Thursday, 07 March
12:30 - 14:00
Expo Theater I
Moderator: Tad Hofmeister, Network Architect, Google, USA
New network analytics frameworks, extensively based on new streaming telemetry methodologies, and more recently combined often with Machine Learning (or even Artificial Intelligence) for the potential of cognitive systems, have been increasingly considered an important evolution of network management and control for wire line transport. More specifically, for example, network operators have developed a few new related wireline transport automation and abstraction frameworks, like Openconfig, Open‐ROADM, or TIP that have enjoyed significant interest, and the first two are already being extensively adopted.
The underlying motivation for this evolution in network management and control is to a great extent aiming to replicate the automation use‐cases successfully employed by hyper‐scale compute, predominantly in the data-centers of the public cloud infrastructure.
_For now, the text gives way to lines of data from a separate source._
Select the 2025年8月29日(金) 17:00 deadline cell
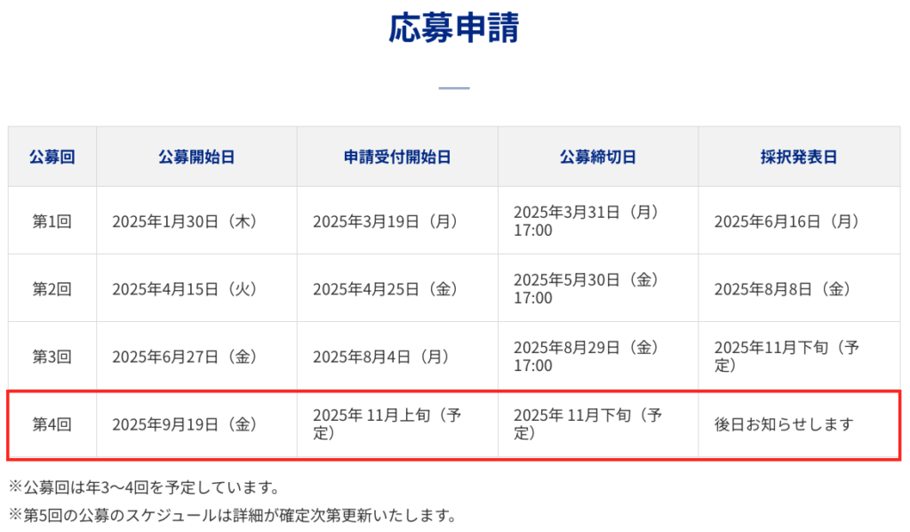The width and height of the screenshot is (910, 532). pyautogui.click(x=586, y=357)
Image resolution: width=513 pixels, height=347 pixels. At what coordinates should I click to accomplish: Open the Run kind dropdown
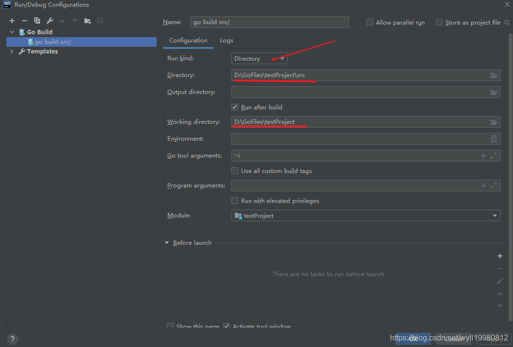[259, 59]

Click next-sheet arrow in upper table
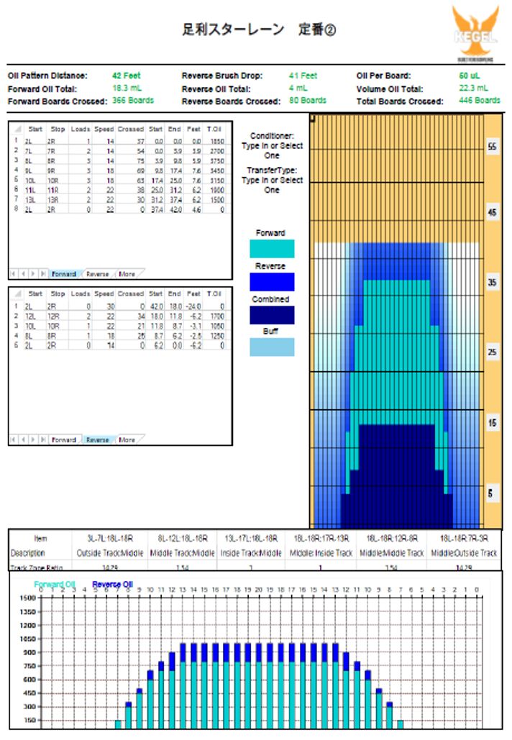[33, 274]
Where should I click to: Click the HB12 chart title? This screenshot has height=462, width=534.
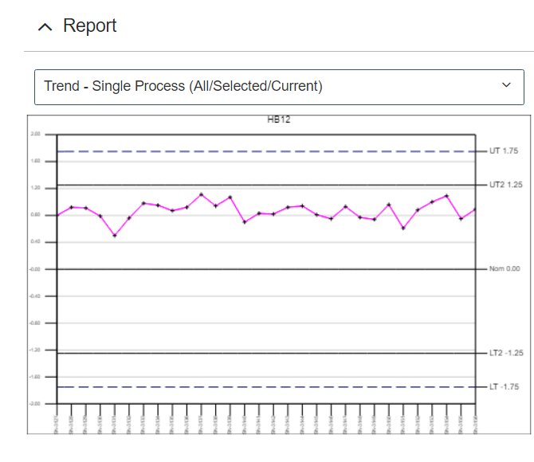[278, 120]
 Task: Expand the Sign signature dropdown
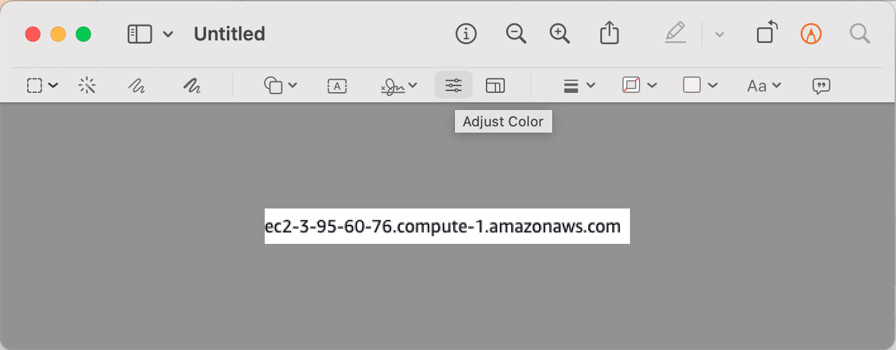[x=399, y=85]
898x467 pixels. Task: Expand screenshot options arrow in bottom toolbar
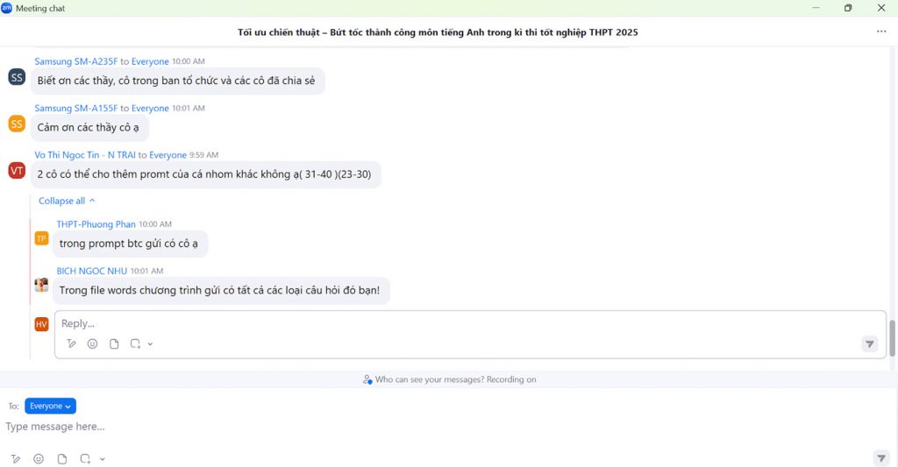(103, 459)
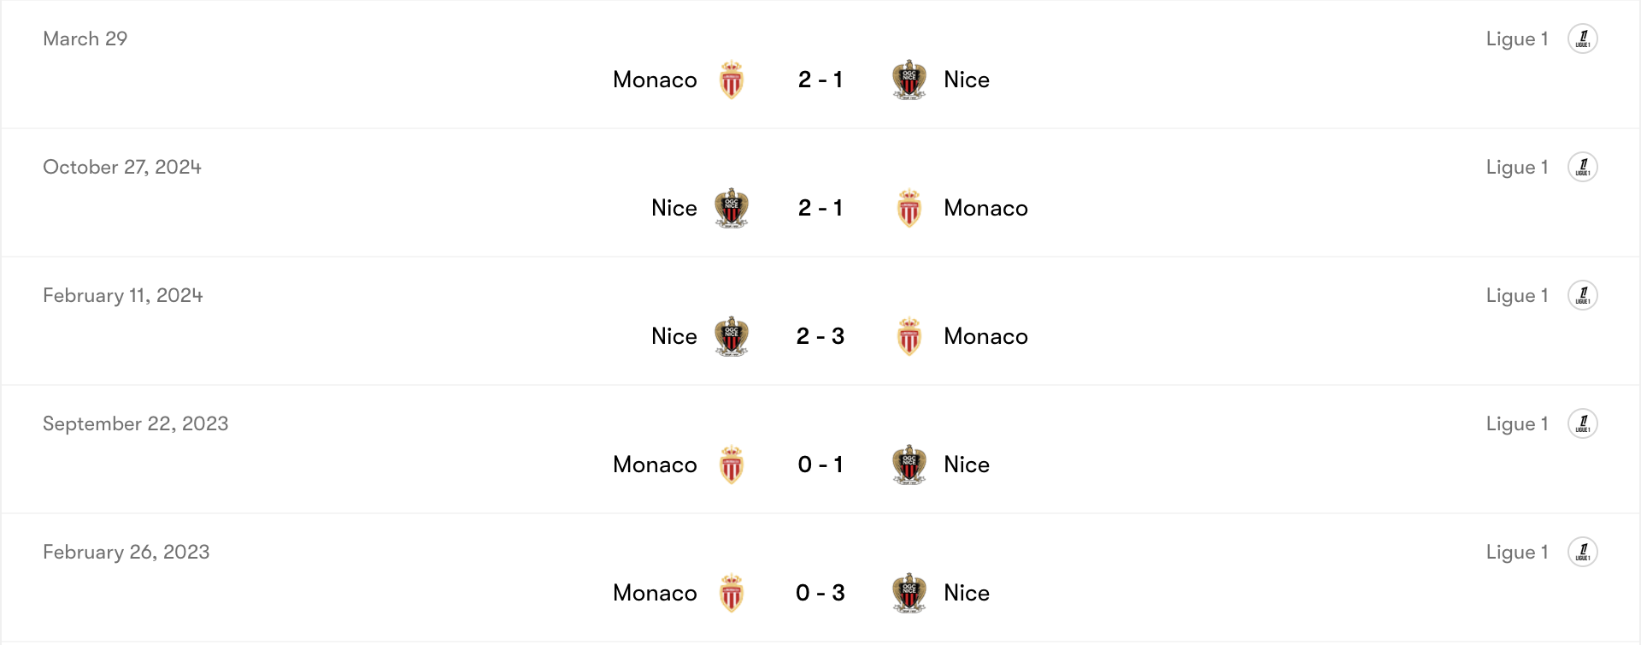Click Nice team name in October 27, 2024 match
This screenshot has height=645, width=1641.
coord(674,208)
These innovations have been extended, the last four to five years, to networking with the exciting end‐goal of a fully autonomic, policy‐driven operations paradigm with little (if any) human intervention. However, extending the automation achievements of compute to wireline transport pose a few interesting new challenges. Notably, optical transport networks are characterized by significant heterogeneity in technology, failure modes, and performance metrics; e.g. latency variation can be three to nine orders of magnitude more than in compute while availability requirements are much stricter (typically five 9s).
This panel will debate the value, current reality, and future promise of streaming telemetry, analytics, and cognitive systems in transport network management and control. Among the many interesting related topics, the panel will particularly aim to debate:
- What are the key enabling innovations, and remaining limitations towards this new generation of network management for wireline transport based on Streaming Telemetry and Network Analytics?
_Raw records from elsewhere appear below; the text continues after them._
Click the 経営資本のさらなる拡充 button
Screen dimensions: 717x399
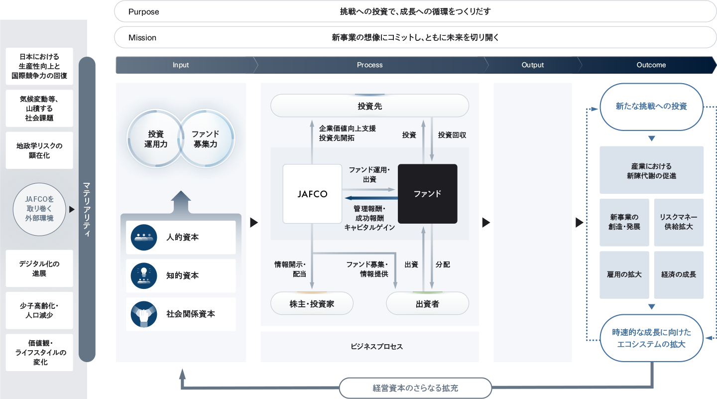415,388
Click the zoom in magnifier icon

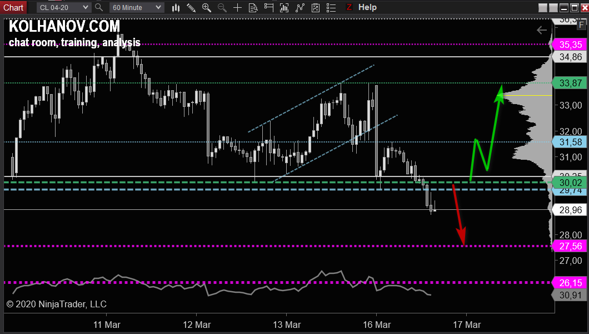click(x=207, y=7)

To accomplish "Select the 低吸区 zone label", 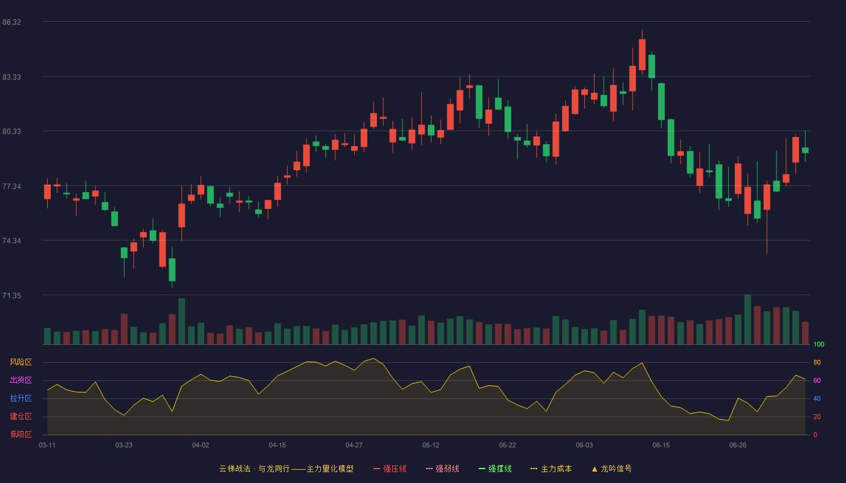I will pos(21,434).
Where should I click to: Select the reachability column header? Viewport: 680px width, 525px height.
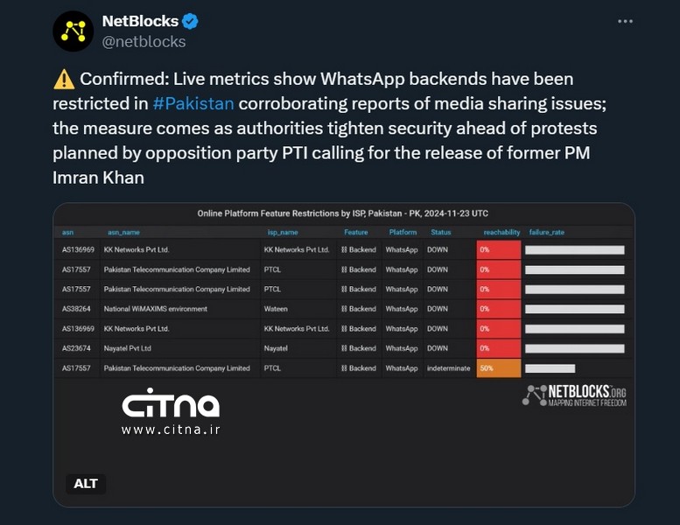[x=501, y=233]
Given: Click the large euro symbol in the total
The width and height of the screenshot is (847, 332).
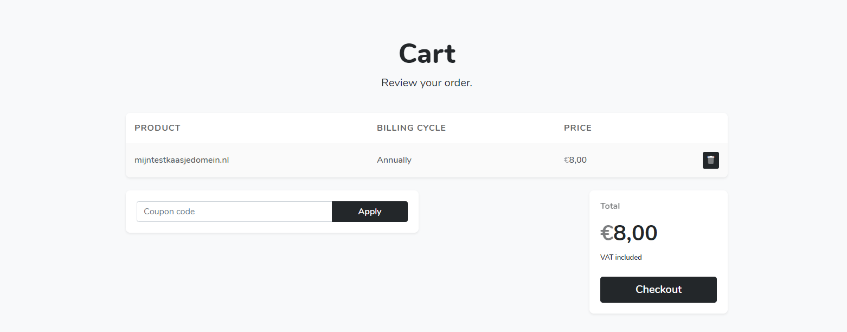Looking at the screenshot, I should click(x=606, y=234).
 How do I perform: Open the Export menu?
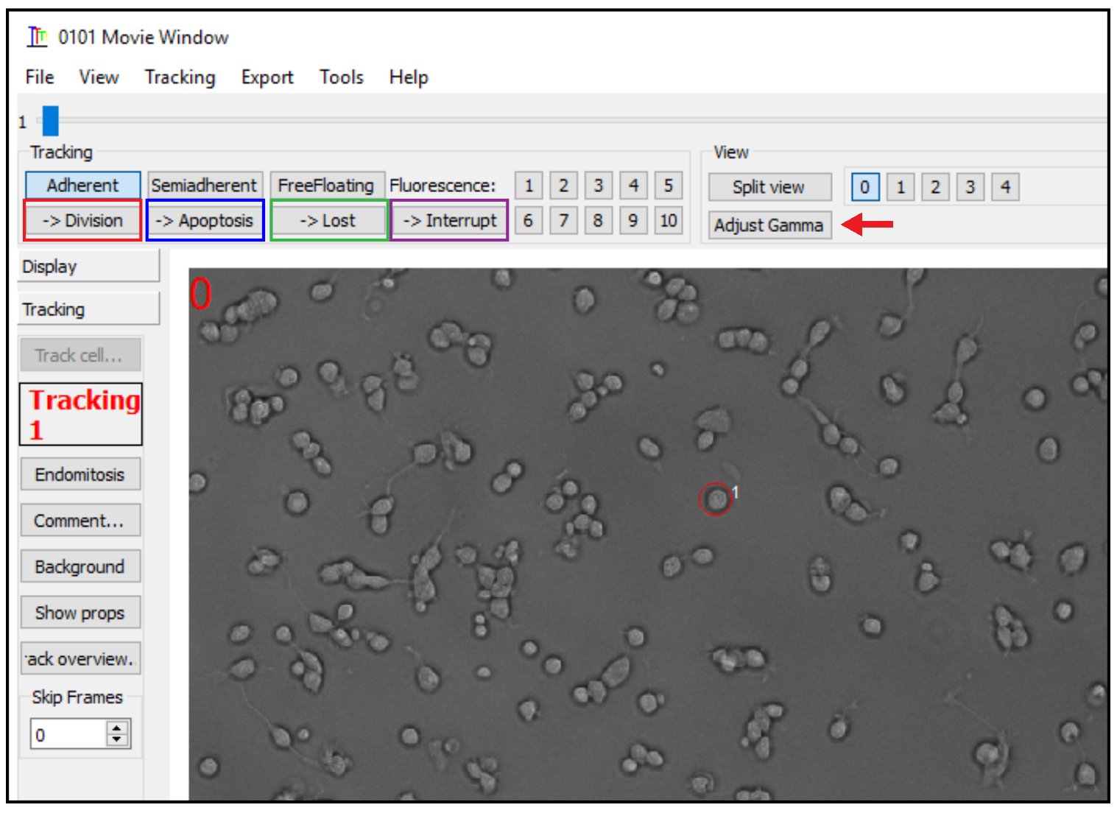tap(267, 77)
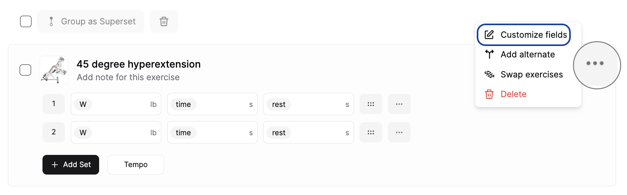Click the Tempo button
Image resolution: width=627 pixels, height=195 pixels.
[x=136, y=165]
- What is the current reality, and realistic future potential of Machine Learning, and Cognitive Systems in Transport Network Management?
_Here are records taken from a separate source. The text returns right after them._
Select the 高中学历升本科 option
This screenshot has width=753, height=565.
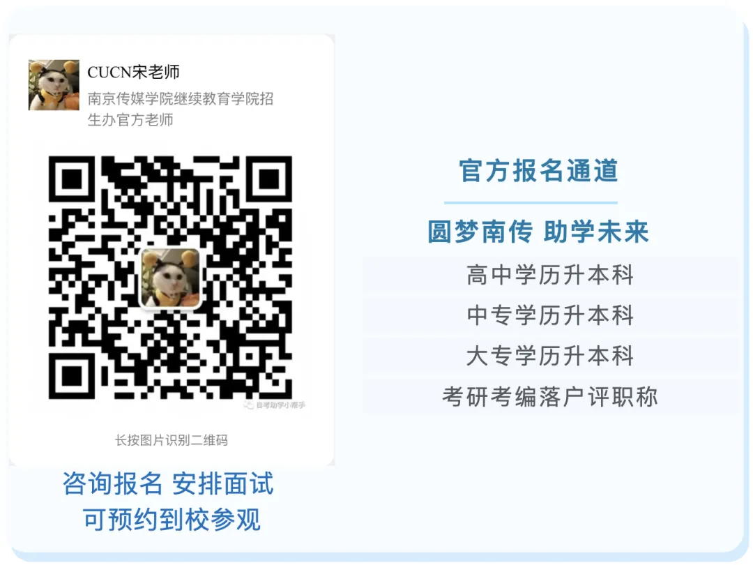coord(550,275)

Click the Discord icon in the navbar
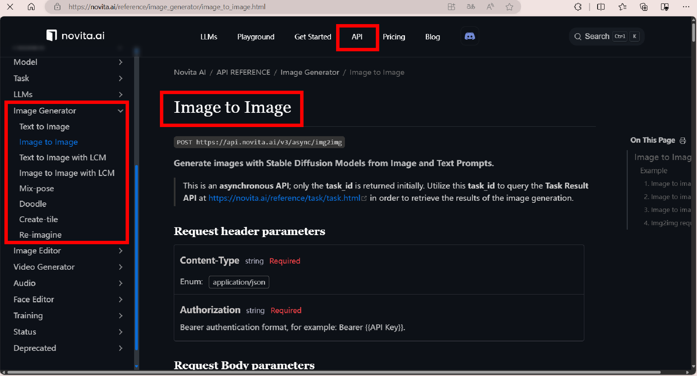(470, 36)
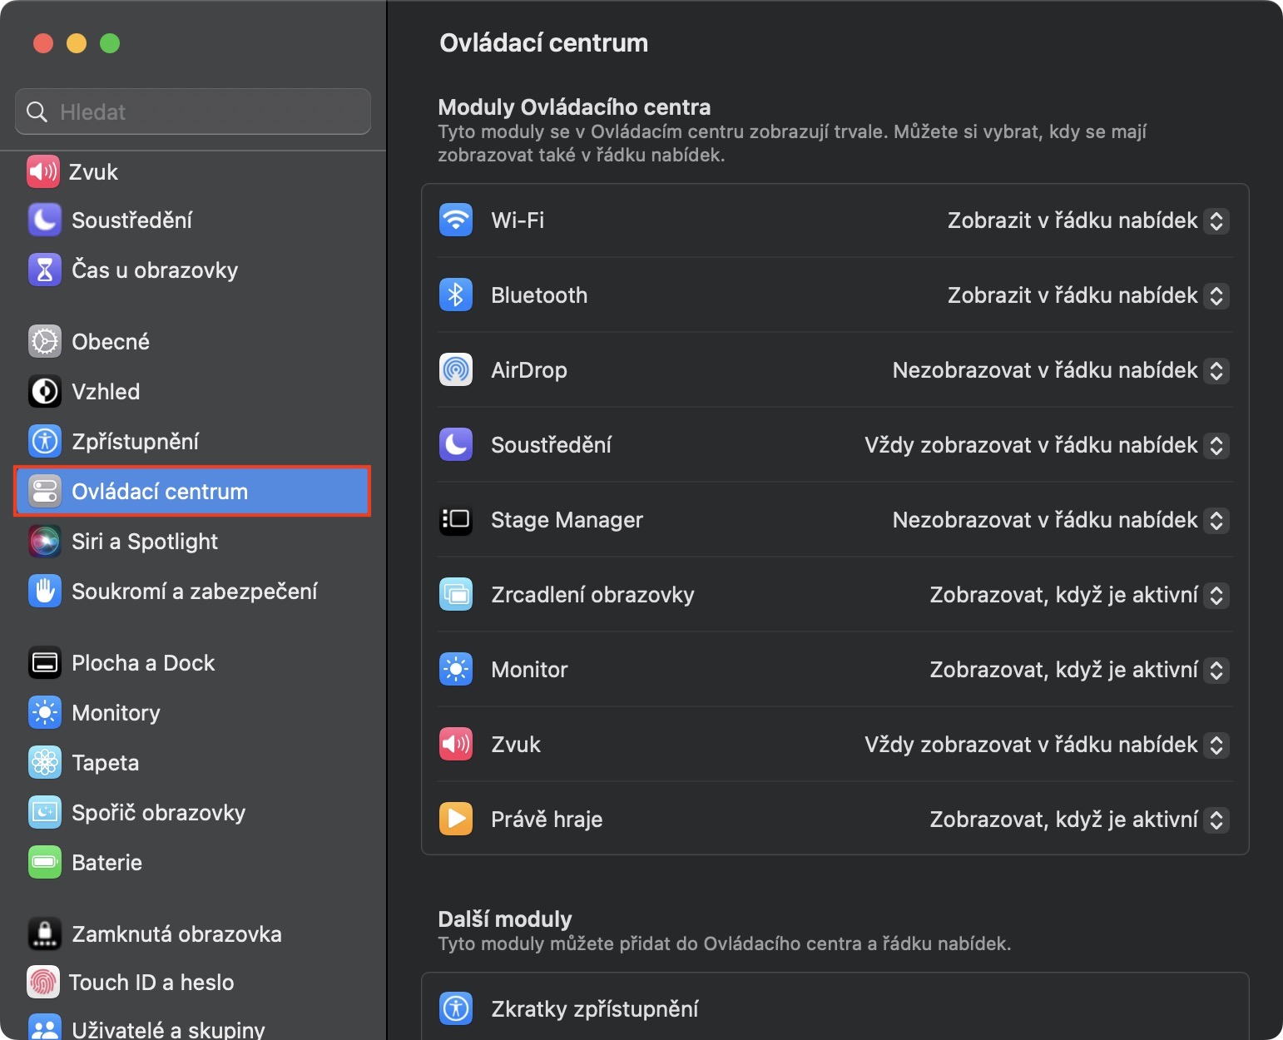This screenshot has height=1040, width=1283.
Task: Click the Touch ID fingerprint icon
Action: (x=45, y=983)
- What are the key similarities and differences in network analytics and cognitive systems between packet and optical transport?
Tad Hofmeister, Network Architect, Google, USA
Tad Hofmeister is a Network Architect at Google with a focus on scalable, cost-effective DWDM technologies and software management innovations. He is also an active participant and board member of the Optical Internetworking Forum (OIF). Prior to working at Google, Tad was an architect, system engineer, and hardware designer for several optical transport and packet processing companies including Ciena, Matisse Networks, OpVista, and Applied Signal Technology. Dr. Hofmeister earned his Master of Science and his doctorate degrees in electrical engineering from Stanford University and a Bachelor of Science from Columbia University and Bates College.